* [Job A]: In the passage about words and mystery, check whether each statement agrees with it: (i) the Facebook trend asks people to post a black and white photo every day for seven days; (ii) each photo in the trend should come with a short explanation; (iii) it is enough for us when a painting or poem touches us to the core. Give yes or no for each, with the deciding words quoted from the passage.
* [Job B]: Resume the passage about words and mystery after its last sentence, keeping its voice and line of thought.

* [Document text]:
=-=-=-=-=

But. Sometimes, words get in the way.
 
A current trend on Facebook made me realise to what extent we have become drowned in mediocre words. The aim is to post a black and white photo every day for seven days, a snippet of your life, but with no explanation. You have to ignore the impulse to “say something about this”. Just post the photos. Sans words.
 
How refreshing and intriguing to see the images and wonder about the what, where and why. Their meanings slip away or become manifold. They remain a mystery, an enigma. We have become so used to adding a tag to everything, to explain exactly what it means, laying bare its anatomy to the very sun-bleached bones.
 
In the same way, we often explain away the mystery of art and poetry. It is not enough that a painting or poem touches us to the core. We are not satisfied with being left breathless and in awe. We always have to add our two cents’ worth, to “go and spoil it all by saying something stupid”.

=-=-=-=-=

* [Source material]:
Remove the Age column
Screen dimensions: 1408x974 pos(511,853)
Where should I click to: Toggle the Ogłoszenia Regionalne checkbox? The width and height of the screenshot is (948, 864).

=-=-=-=-=

* [Expected output A]:
(i) Yes: "The aim is to post a black and white photo every day for seven days"
(ii) No: "but with no explanation"
(iii) No: "It is not enough that a painting or poem touches us to the core."

* [Expected output B]:
I do not deny the fact that analysis and explanation can enhance an artwork. Knowing the backstory, the intertextuality of a work – the references, the artist’s life story, the myths and archetypes – can indeed give us a deeper understanding thereof. Digging up the makings of a poem or spelunking for the buried bones of a painting can be just as satisfying as following the trail of a word back to its origin in a long lost language.
 
But there is a time and a place for silence as well.
 
Sometimes we just have to shut up and listen. We have to see the butterfly’s iridescence without having to spike it on a pin. We have to remain breathless. Speechless.
 
Aquiver with the tintinnabulation of stars. Ineffable.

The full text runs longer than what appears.